Filesharing Traffic Drops After RIAA Threats
bryan writes "According to CNN, facing the threat of lawsuits from a music industry trade group, fewer people are using online filesharing applications to swap songs. Internet audience measurement service Nielsen Net Ratings said traffic on Kazaa, the leading filesharing platform, fell 15 percent in the week ended July 6 from the previous week. It was during that prior week, on June 25, that the Recording Industry Association of America said it would track down the heaviest users of "peer-to-peer" services like Kazaa and sue them for damages of up to $150,000 per copyright violation." This follows earlier reports, from the filesharing companies themselves, that traffic was actually increasing.
If Pat Robertson were to tell the truth, he might loose some of his marketshare.
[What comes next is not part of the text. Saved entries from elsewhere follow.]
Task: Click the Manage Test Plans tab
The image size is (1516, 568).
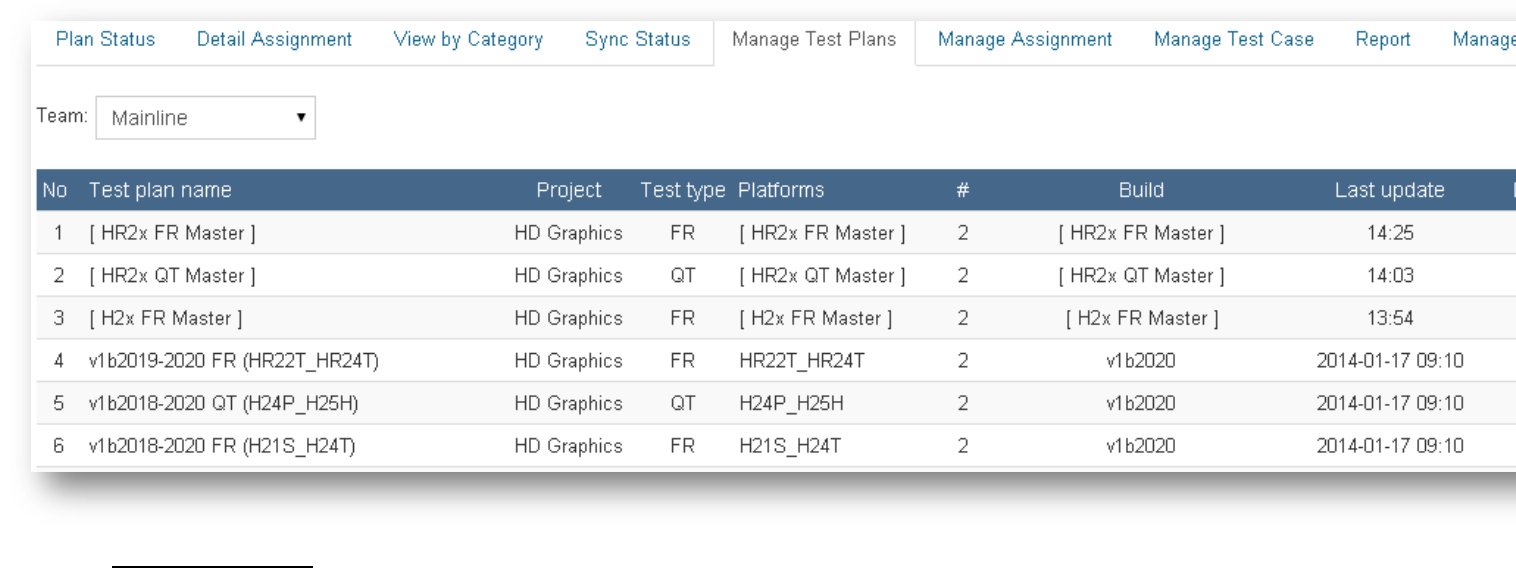Action: tap(814, 40)
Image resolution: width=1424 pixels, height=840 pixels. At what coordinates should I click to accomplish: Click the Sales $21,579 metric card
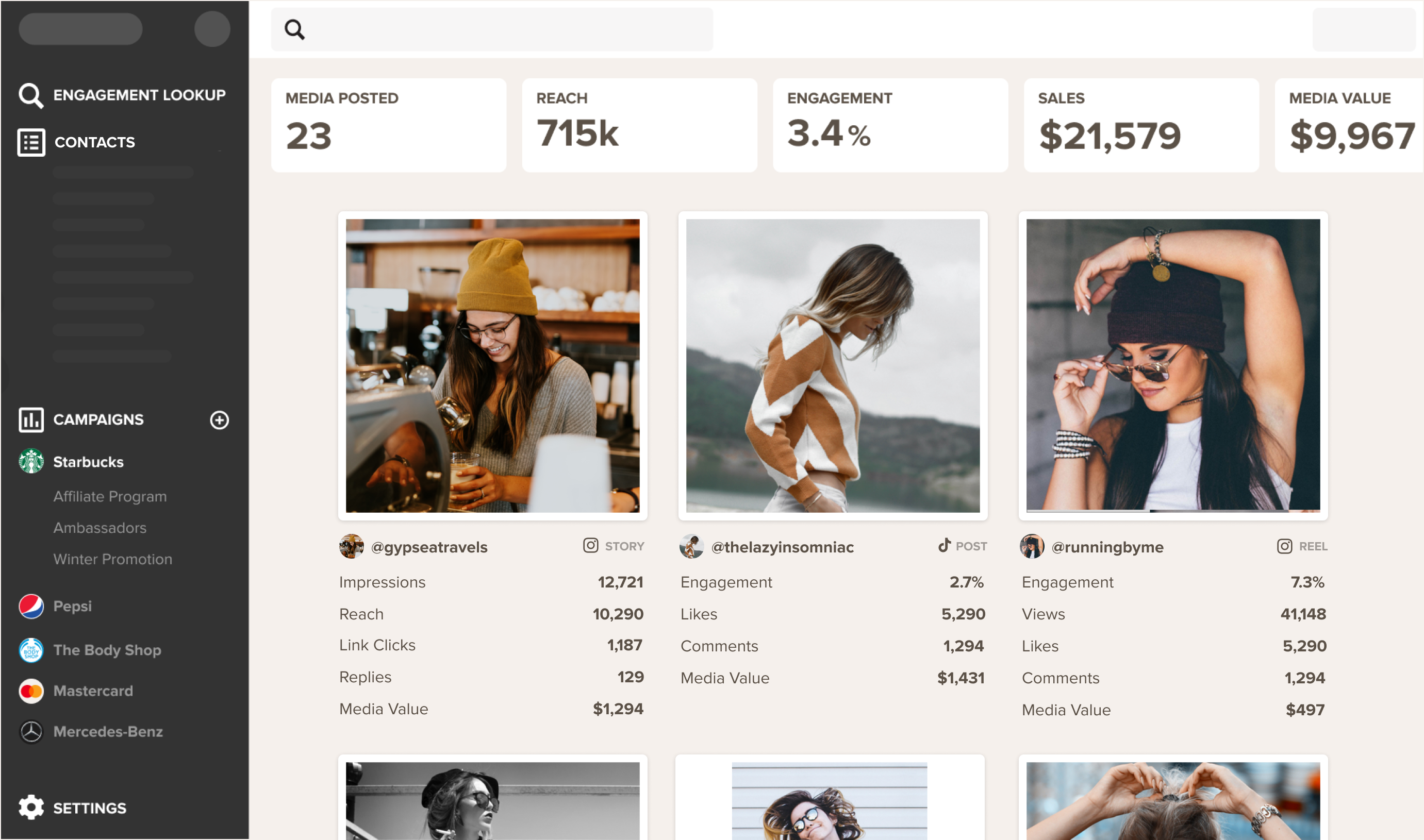click(1141, 125)
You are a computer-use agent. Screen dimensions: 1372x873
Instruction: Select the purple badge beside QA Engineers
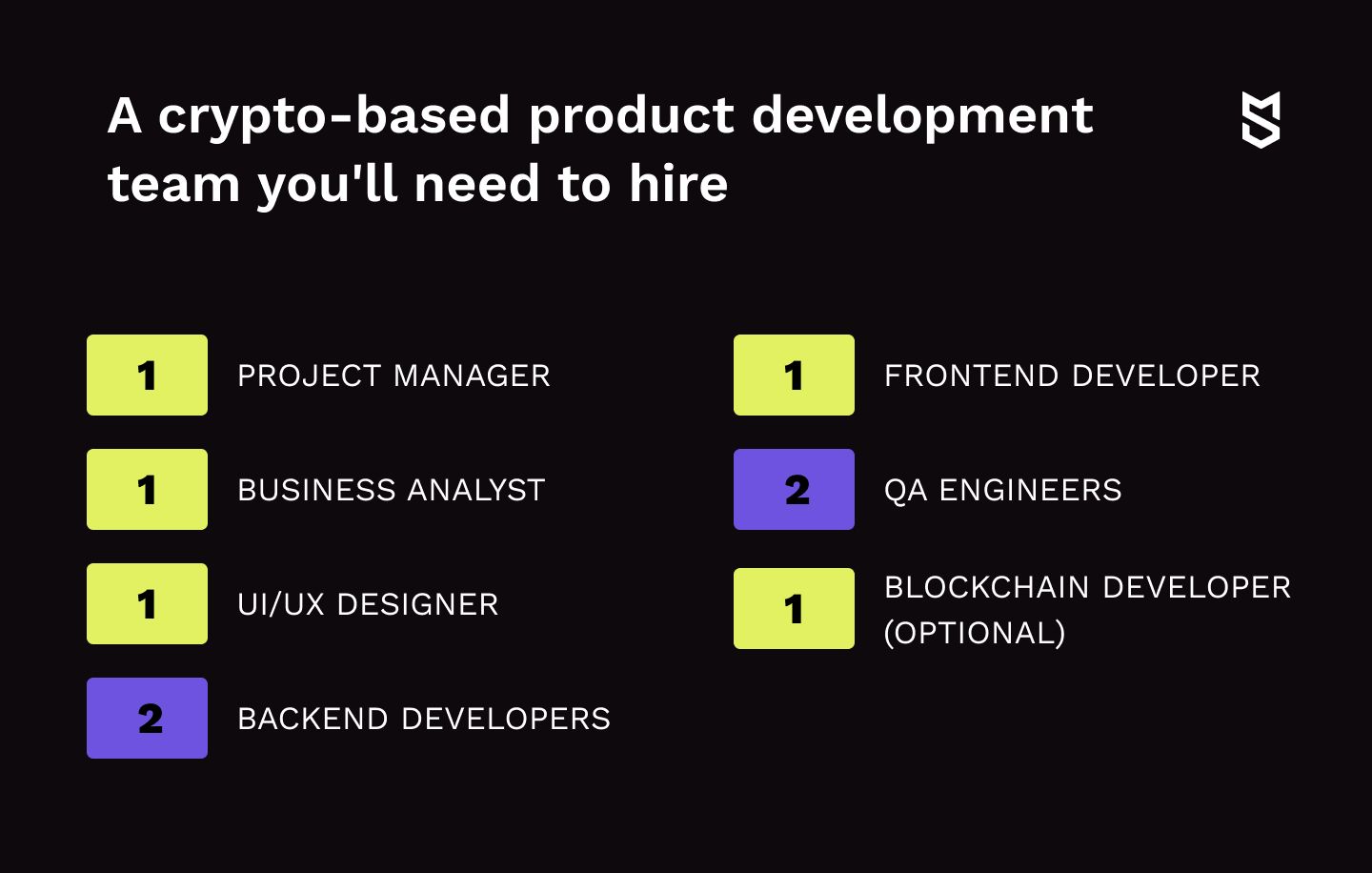tap(794, 489)
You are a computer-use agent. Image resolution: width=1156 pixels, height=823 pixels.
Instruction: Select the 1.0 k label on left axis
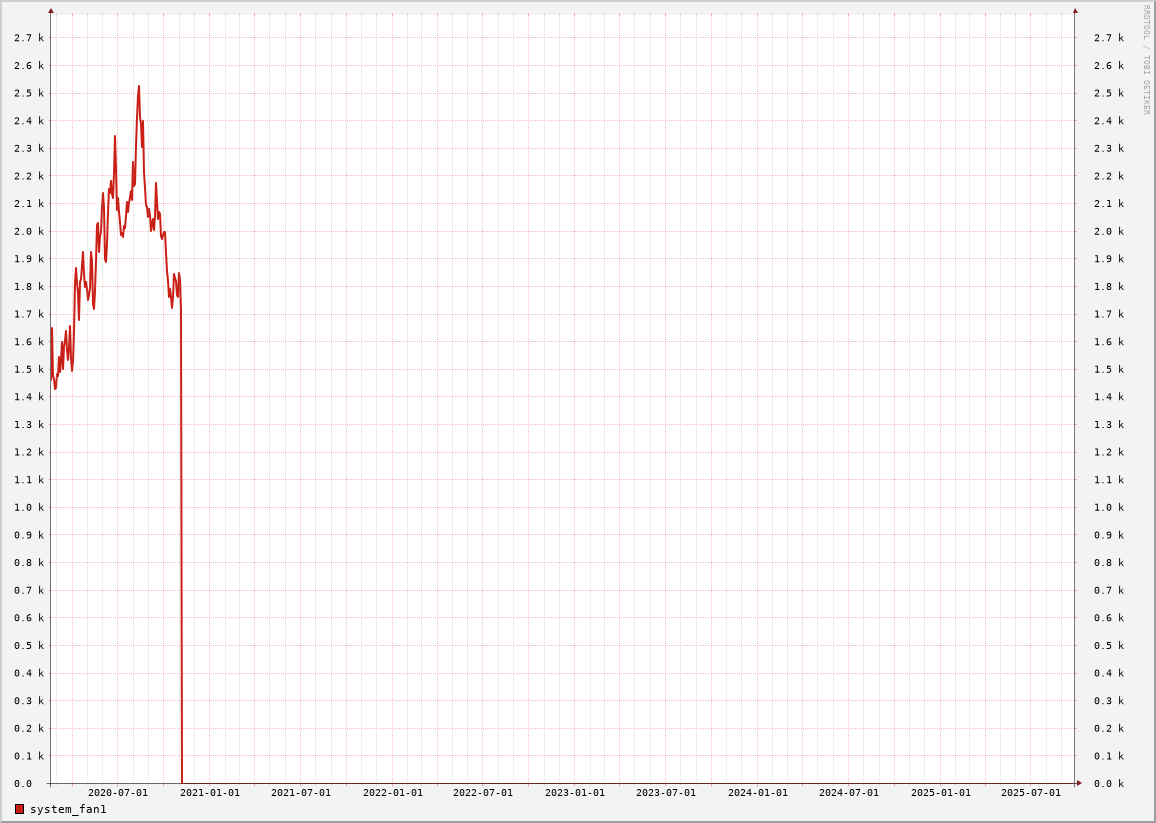click(29, 508)
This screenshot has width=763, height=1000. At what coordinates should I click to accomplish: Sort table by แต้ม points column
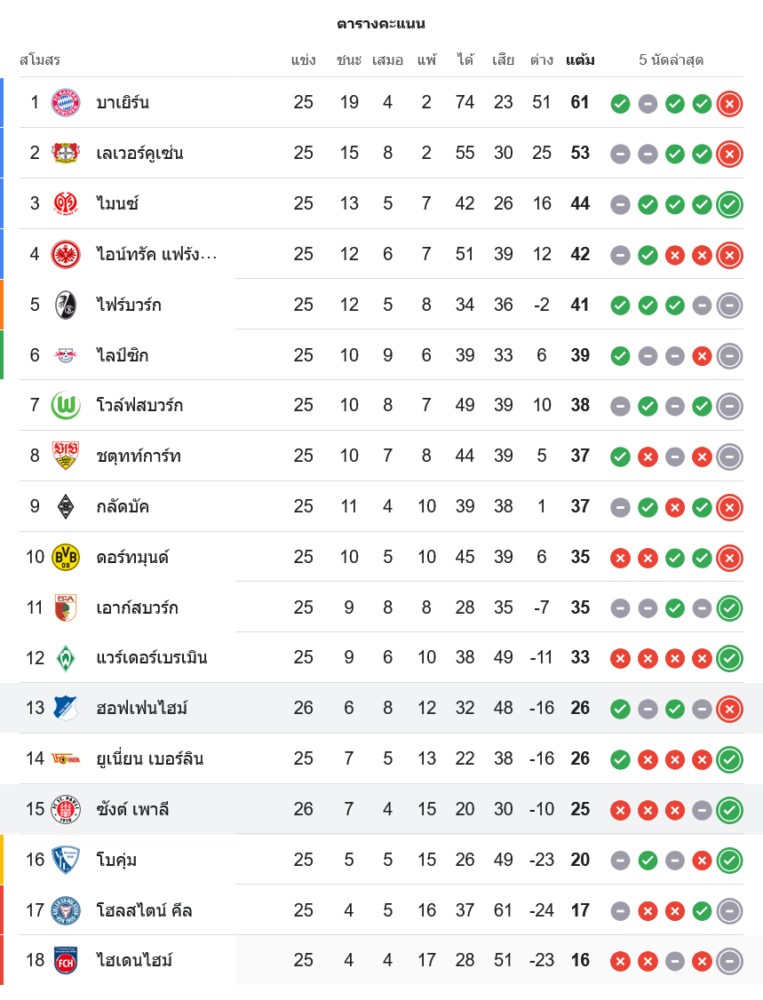(580, 60)
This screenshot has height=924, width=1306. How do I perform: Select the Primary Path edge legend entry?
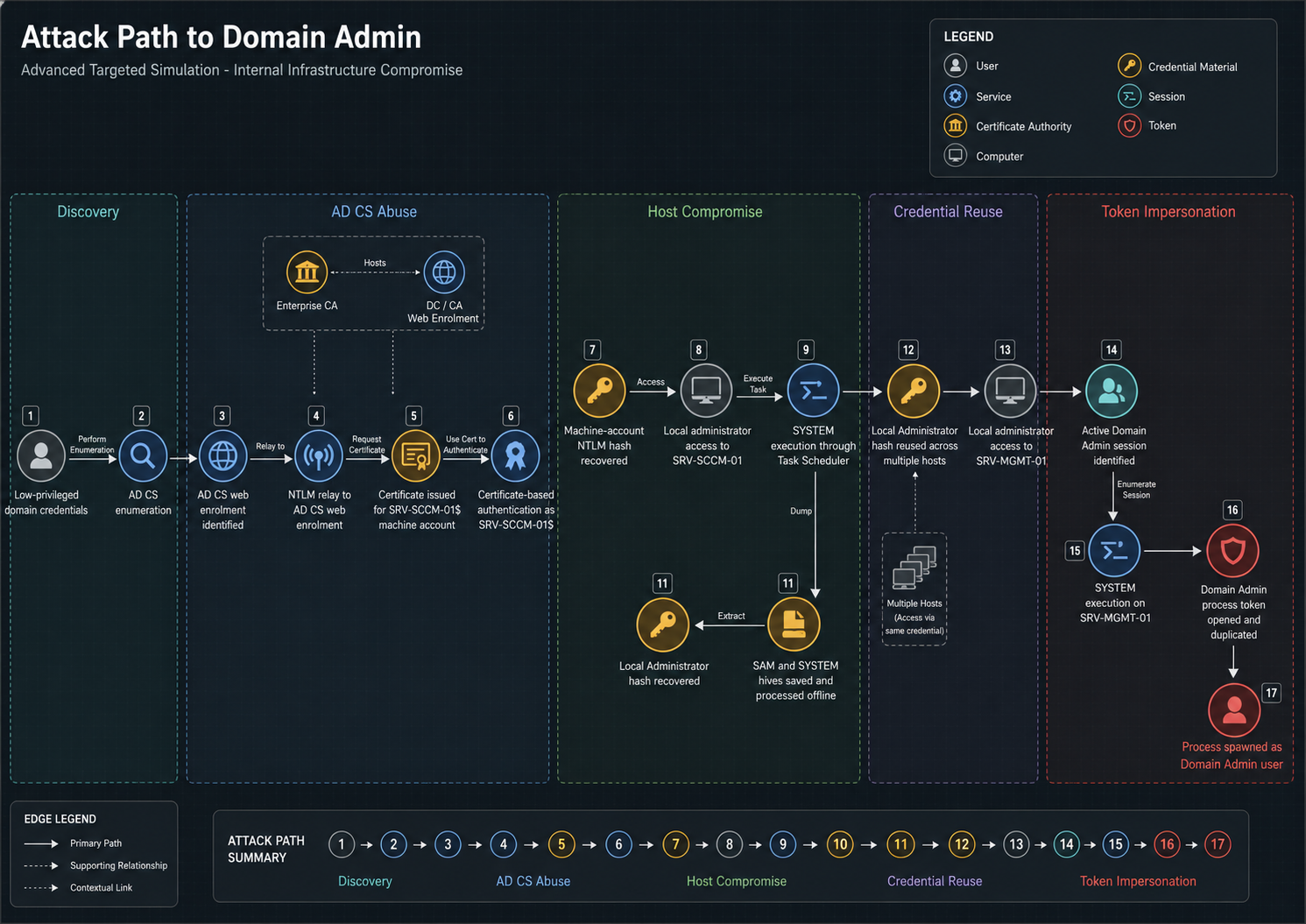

The file sharing companies want to display a facade that their business is as strong as ever, even in the face of the new RIAA litigations and attempts to prevent the further theft of their products. Saying otherwise might hurt their (the file sharing companies) potential advertising campaign or the planned "pay-per-play/download" strategies.
According to RIAA member AOL Time Warner
sulli
RTFJ.
I assumed that everyone just stayed at home and downloaded mp3's on the 4th of July.
I can't belive that many people really had something better to do than surf the web on a holiday.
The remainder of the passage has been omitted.